Goal of the exercise: Will you restate verbatim the lines running from the line with "Task: Open the Layers panel" to the end of the data, leaving out everything else?

....

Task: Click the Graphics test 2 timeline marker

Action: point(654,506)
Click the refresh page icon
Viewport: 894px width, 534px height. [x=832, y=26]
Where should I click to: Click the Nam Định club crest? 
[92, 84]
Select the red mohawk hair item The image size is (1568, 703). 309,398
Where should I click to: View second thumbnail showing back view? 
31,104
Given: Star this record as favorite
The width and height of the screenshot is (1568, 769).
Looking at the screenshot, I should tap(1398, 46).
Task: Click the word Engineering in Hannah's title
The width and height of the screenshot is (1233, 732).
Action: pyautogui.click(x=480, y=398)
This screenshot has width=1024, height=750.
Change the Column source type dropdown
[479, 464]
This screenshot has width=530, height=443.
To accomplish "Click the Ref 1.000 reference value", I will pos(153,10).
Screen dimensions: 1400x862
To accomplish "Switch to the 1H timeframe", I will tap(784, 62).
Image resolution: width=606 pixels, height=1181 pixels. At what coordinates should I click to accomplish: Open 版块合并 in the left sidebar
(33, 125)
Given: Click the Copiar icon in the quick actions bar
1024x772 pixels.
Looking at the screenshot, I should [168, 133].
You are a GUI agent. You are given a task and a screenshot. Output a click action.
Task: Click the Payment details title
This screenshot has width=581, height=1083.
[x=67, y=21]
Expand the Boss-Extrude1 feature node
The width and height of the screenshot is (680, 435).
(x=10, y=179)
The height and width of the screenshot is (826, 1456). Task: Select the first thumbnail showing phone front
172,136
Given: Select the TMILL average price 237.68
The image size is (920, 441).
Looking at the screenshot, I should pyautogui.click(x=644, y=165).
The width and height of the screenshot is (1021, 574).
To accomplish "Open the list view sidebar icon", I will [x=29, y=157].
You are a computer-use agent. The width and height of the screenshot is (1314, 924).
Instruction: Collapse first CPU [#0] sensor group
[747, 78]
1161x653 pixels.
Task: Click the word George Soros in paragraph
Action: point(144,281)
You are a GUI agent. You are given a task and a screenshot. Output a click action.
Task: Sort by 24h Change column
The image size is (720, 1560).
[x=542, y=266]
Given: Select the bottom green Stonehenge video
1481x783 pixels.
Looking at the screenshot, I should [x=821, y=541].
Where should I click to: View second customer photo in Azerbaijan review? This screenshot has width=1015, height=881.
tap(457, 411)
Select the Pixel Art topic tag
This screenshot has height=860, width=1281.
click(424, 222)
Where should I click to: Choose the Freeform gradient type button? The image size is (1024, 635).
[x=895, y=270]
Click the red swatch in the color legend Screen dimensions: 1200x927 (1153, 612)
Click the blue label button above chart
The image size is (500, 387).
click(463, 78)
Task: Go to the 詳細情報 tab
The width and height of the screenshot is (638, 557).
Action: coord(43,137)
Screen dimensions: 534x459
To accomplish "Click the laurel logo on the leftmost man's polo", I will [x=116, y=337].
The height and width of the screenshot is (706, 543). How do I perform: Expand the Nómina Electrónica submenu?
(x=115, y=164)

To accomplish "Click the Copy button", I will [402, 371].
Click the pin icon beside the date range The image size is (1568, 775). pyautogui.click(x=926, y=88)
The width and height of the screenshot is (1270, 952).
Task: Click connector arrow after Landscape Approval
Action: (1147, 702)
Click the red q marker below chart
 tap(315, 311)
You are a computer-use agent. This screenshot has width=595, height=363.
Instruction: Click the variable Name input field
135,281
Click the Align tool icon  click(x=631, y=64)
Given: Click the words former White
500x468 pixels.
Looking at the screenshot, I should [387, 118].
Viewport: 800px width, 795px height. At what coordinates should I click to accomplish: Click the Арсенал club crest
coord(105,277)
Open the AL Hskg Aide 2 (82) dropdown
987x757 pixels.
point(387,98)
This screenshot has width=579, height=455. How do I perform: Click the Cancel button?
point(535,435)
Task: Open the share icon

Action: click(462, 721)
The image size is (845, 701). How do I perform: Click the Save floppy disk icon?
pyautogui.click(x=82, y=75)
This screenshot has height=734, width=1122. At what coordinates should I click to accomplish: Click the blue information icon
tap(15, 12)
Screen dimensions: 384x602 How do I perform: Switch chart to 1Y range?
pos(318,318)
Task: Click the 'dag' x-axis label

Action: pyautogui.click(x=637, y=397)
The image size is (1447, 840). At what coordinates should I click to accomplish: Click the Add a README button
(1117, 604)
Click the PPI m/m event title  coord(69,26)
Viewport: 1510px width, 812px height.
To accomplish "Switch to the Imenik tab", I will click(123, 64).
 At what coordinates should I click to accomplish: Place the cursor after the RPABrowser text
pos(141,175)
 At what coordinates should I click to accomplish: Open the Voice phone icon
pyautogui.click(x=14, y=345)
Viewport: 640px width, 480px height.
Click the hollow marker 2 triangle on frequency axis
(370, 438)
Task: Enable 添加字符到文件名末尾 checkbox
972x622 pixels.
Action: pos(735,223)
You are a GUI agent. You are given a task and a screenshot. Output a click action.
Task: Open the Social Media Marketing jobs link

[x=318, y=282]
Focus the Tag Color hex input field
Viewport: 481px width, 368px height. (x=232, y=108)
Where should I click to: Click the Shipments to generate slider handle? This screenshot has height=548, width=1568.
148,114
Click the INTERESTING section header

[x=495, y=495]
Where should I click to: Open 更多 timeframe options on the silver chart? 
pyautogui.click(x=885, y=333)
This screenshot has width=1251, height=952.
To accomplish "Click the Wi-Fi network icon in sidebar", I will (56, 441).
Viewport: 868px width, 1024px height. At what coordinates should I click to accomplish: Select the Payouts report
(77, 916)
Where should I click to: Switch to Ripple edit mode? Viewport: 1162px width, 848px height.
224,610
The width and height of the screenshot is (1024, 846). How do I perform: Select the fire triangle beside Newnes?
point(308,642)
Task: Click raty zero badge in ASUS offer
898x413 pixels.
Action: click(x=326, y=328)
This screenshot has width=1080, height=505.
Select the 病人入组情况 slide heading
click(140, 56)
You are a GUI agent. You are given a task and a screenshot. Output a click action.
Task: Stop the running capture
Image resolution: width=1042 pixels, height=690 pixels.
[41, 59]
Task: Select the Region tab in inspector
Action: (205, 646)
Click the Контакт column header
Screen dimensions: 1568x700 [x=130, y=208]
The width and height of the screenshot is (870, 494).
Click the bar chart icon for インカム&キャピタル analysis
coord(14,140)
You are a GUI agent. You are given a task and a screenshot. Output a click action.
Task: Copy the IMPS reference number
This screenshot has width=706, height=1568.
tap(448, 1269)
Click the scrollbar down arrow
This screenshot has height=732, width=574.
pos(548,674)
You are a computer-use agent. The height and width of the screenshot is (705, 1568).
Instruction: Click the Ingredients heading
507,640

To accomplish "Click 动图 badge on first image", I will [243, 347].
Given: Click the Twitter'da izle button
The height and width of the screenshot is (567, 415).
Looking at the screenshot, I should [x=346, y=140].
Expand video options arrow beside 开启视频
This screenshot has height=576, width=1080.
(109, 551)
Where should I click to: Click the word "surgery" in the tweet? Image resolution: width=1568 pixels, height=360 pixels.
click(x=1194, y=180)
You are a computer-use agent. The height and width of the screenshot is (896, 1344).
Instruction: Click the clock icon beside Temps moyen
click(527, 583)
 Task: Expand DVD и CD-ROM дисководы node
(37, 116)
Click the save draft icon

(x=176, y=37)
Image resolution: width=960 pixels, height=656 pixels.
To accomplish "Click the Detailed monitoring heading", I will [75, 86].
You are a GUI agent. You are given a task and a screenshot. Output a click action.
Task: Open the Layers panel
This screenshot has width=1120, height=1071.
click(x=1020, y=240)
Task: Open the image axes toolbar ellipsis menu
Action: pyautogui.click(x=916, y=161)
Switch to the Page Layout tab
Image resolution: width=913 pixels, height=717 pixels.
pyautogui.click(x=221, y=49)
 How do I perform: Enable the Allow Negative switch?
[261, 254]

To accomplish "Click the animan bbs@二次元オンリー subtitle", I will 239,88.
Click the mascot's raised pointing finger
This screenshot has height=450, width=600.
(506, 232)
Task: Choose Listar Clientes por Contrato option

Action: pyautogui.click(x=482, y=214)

....

Result for this task:
Task: Open the Layers panel
This screenshot has width=1120, height=1071.
click(x=1020, y=240)
Task: Open the image axes toolbar ellipsis menu
Action: pyautogui.click(x=916, y=161)
Switch to the Page Layout tab
Image resolution: width=913 pixels, height=717 pixels.
pyautogui.click(x=221, y=49)
 How do I perform: Enable the Allow Negative switch?
[261, 254]

To accomplish "Click the animan bbs@二次元オンリー subtitle", I will 239,88.
Click the mascot's raised pointing finger
This screenshot has height=450, width=600.
(506, 232)
Task: Choose Listar Clientes por Contrato option

Action: pyautogui.click(x=482, y=214)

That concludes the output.